PAGE TEXT:
Sir Stephen Waley-Cohen and Adam Spiegel

Genre: Comedic, Drama, Mainstream Theatre, Theatre

Venue: Theatre Royal, Brighton

Festival:


Low Down

A new production by Sir Stephen Waley-Cohen and Adam Spiegel of The Mousetrap is directed by Gareth Armstrong with John Griffiths as resident director. No set designer’s designated, Rocket Scenery have suggested the single-set panelled drawing room converted from an old abbey, lovingly detailed with stained-glass windows against which outside snow falls. Sofas and a radiogram complete a plush if austere verismo. Sound by Richard Carter includes radio announcements, Berlioz’ Symphonie Fantastique in antique sound and Janacek’s String Quartet no. 1. Both works end in murder. Caroline Hannah’s costumes keep that freeze-dried period feel.

SUPPLIED INFORMATION:
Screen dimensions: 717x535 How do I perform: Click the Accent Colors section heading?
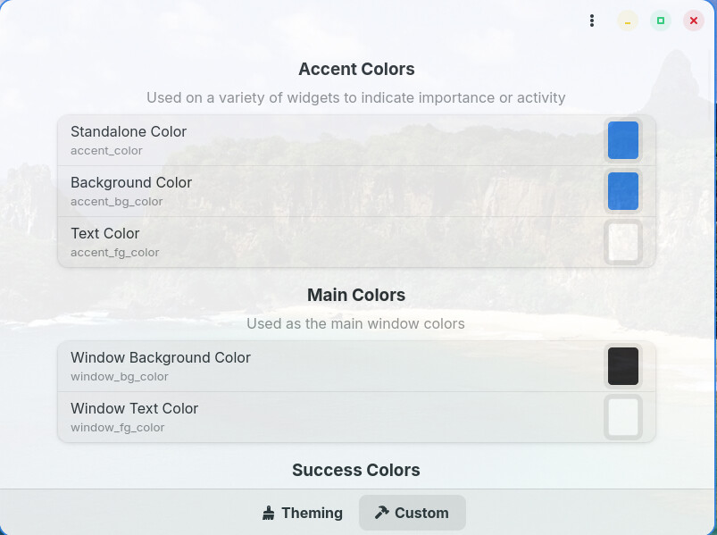(x=356, y=70)
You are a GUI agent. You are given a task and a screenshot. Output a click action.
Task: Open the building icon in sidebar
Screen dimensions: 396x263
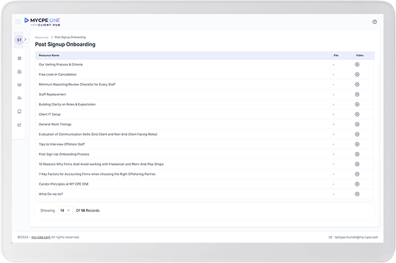[19, 72]

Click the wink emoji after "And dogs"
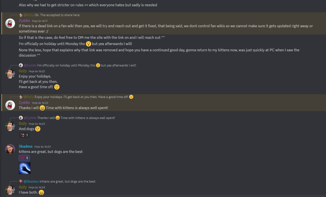(38, 129)
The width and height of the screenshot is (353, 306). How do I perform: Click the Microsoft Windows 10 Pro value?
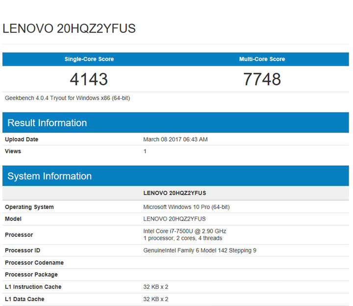186,207
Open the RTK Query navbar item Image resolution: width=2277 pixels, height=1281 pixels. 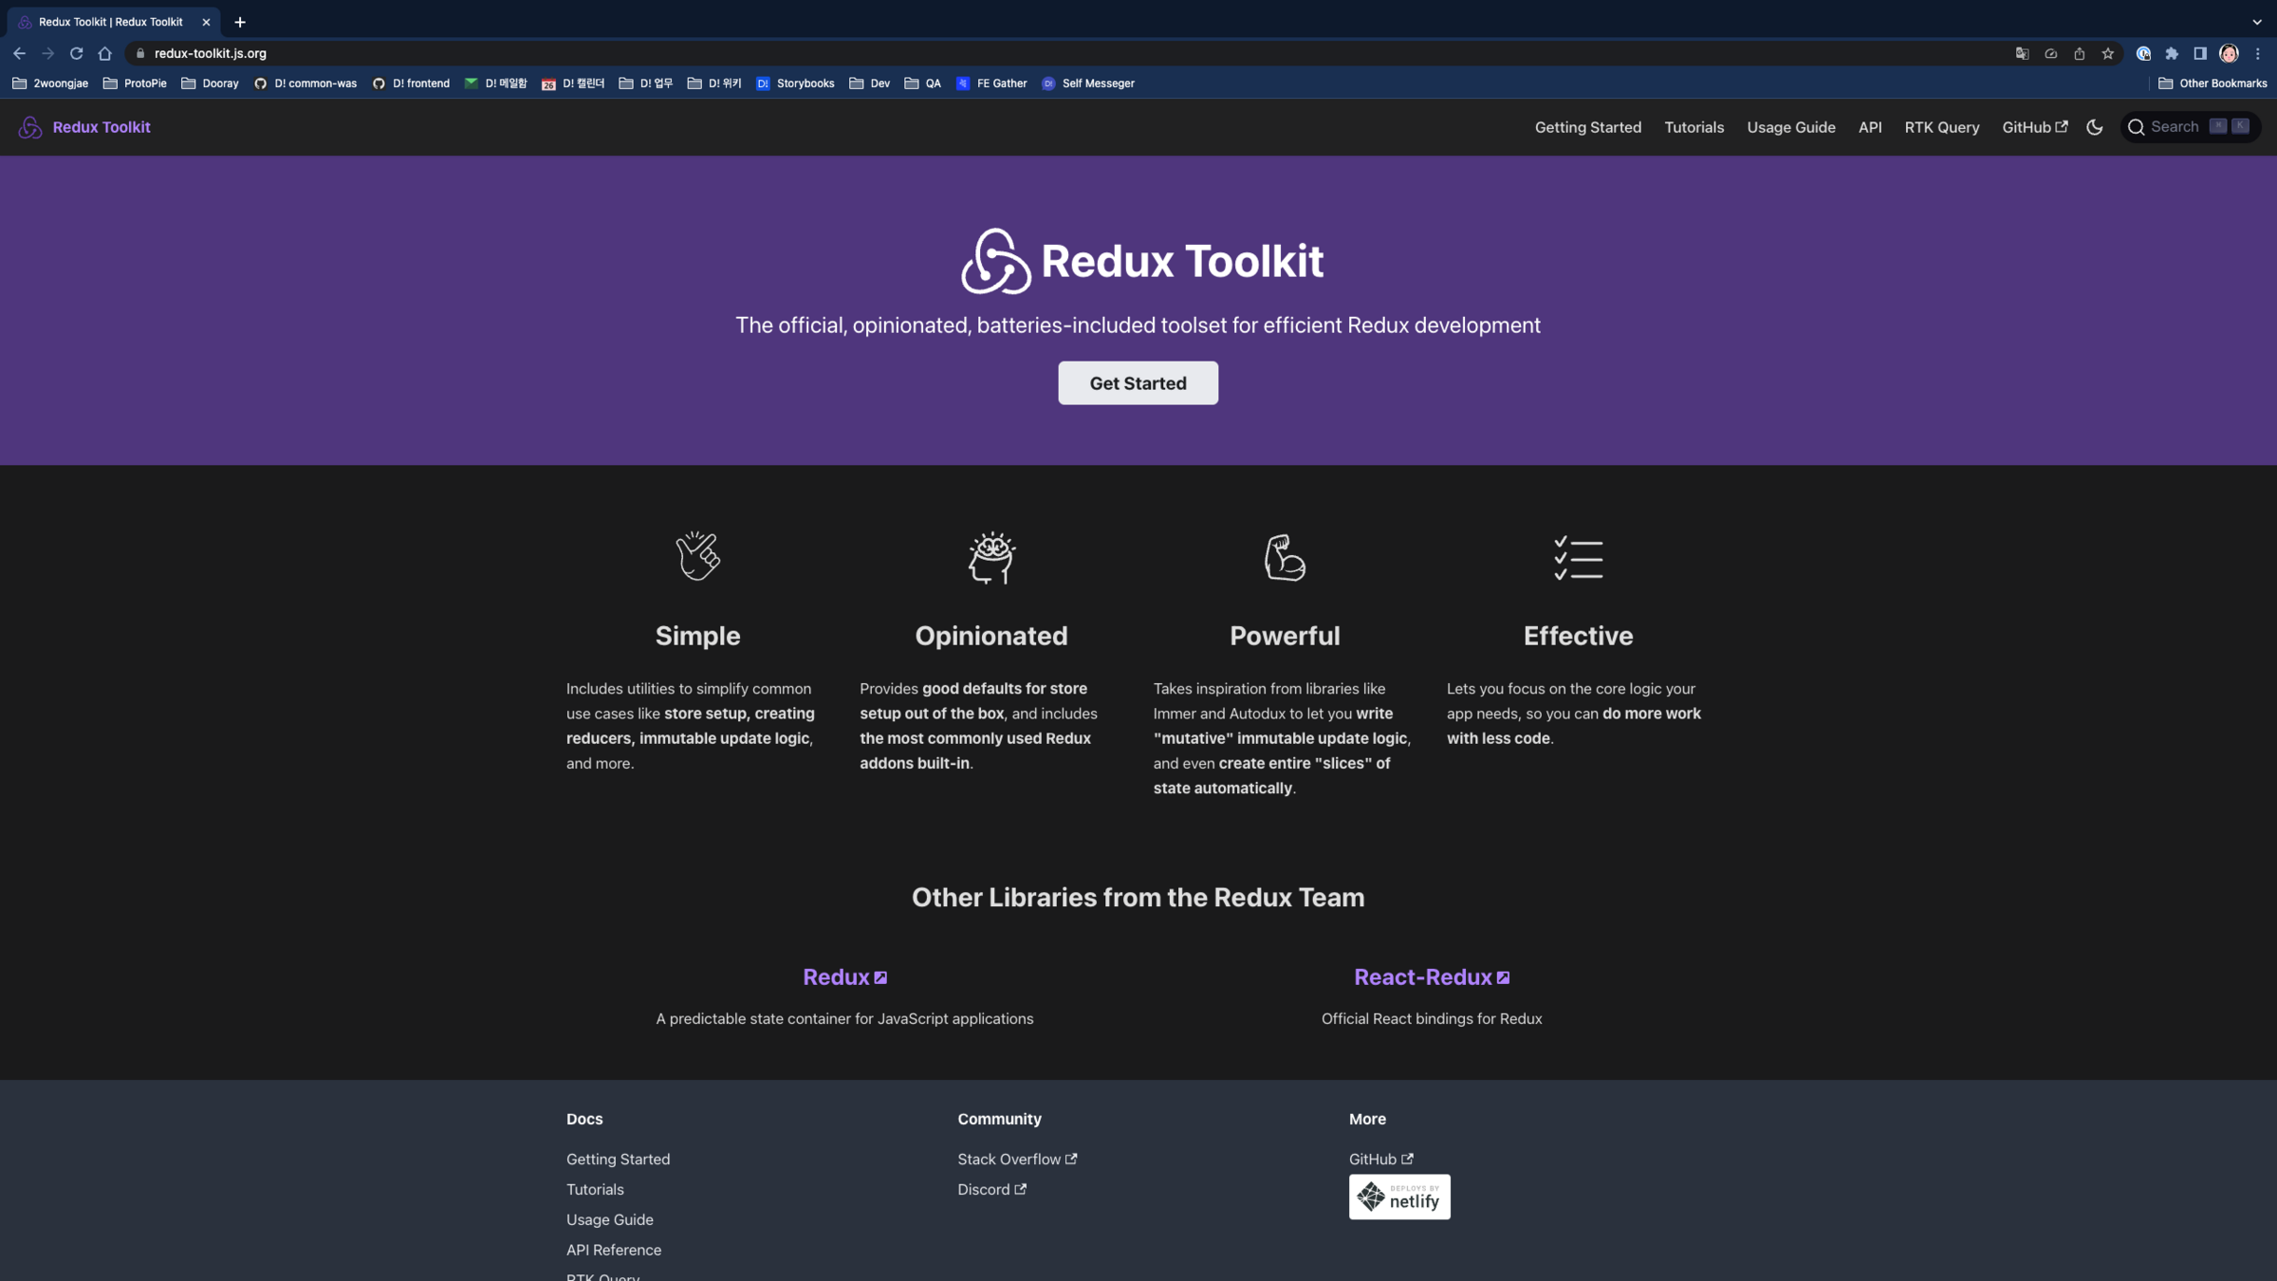click(1941, 127)
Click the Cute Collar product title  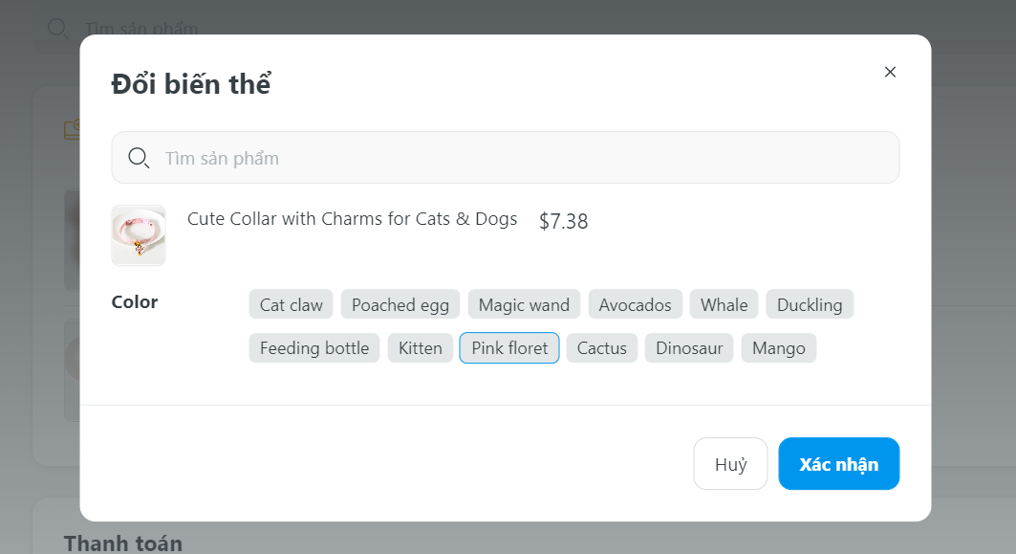pyautogui.click(x=352, y=219)

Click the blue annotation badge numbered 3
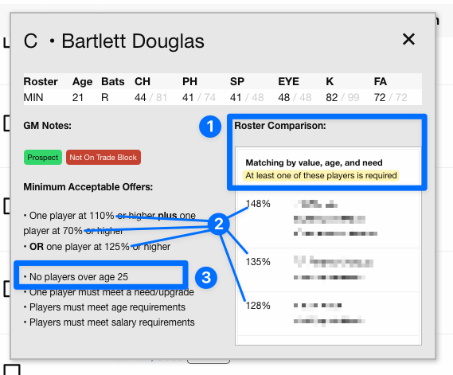[x=206, y=277]
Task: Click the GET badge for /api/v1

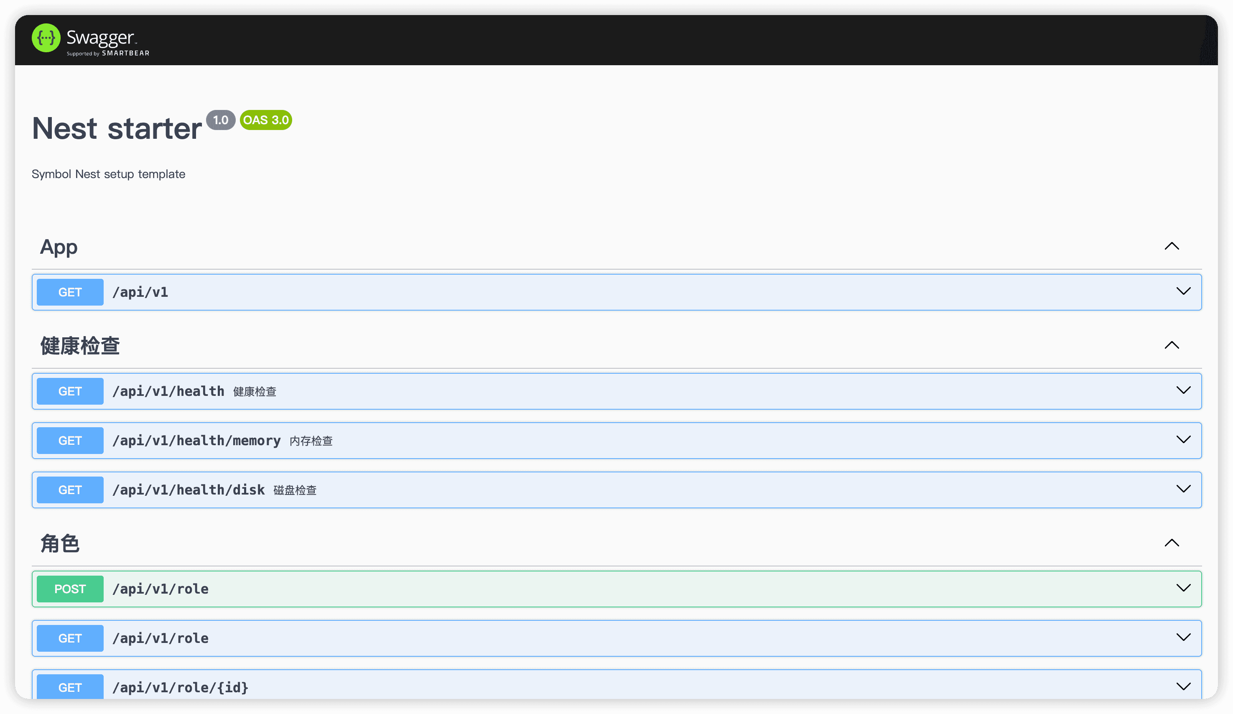Action: click(70, 292)
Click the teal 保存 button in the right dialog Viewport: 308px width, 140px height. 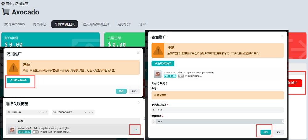click(265, 132)
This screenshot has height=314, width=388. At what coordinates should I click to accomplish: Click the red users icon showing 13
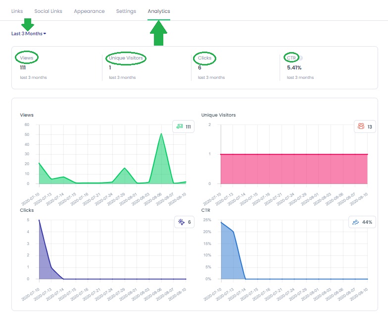pos(361,126)
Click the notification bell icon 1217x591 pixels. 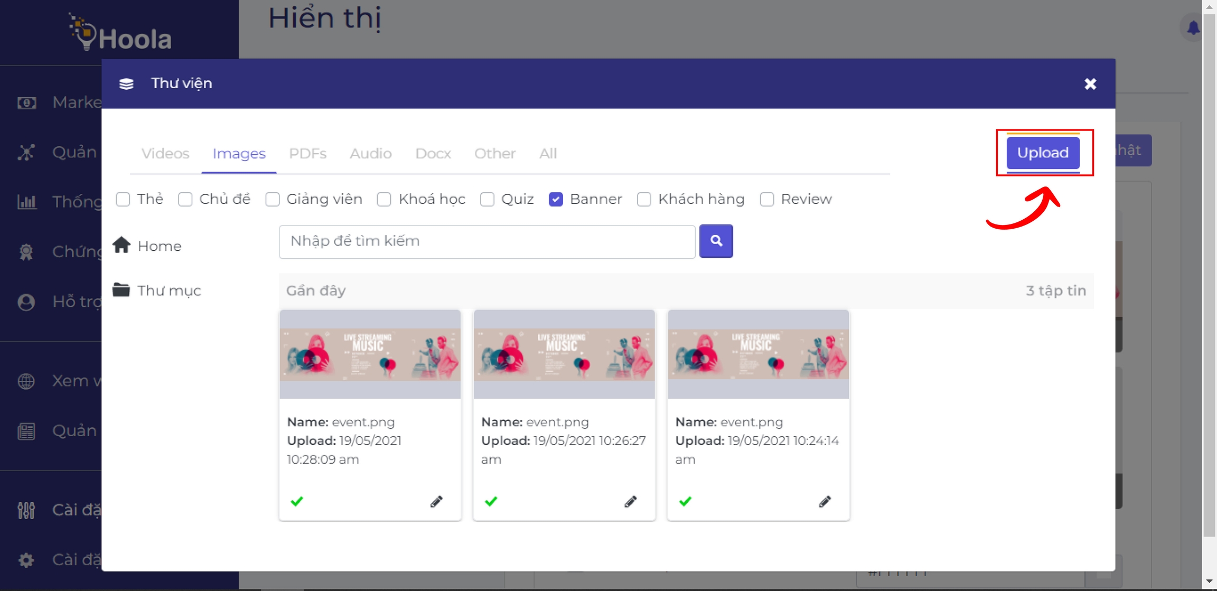coord(1193,27)
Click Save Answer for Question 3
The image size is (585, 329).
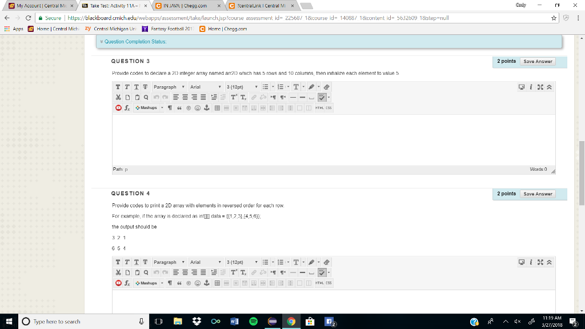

REQUIREMENTS:
1. Reproduce the text on The Mousetrap production word for word, in full.
2. Convert everything in the records from the line containing "Click Save Answer for Question 3" down through the end of the records, both ends included, into a JSON list of strings with one string per line and blank lines omitted. Leave the pictures out.

WORKED ANSWERS:
1.
Sir Stephen Waley-Cohen and Adam Spiegel

Genre: Comedic, Drama, Mainstream Theatre, Theatre

Venue: Theatre Royal, Brighton

Festival:


Low Down

A new production by Sir Stephen Waley-Cohen and Adam Spiegel of The Mousetrap is directed by Gareth Armstrong with John Griffiths as resident director. No set designer’s designated, Rocket Scenery have suggested the single-set panelled drawing room converted from an old abbey, lovingly detailed with stained-glass windows against which outside snow falls. Sofas and a radiogram complete a plush if austere verismo. Sound by Richard Carter includes radio announcements, Berlioz’ Symphonie Fantastique in antique sound and Janacek’s String Quartet no. 1. Both works end in murder. Caroline Hannah’s costumes keep that freeze-dried period feel.

2.
[
  "Click Save Answer for Question 3",
  "The image size is (585, 329)."
]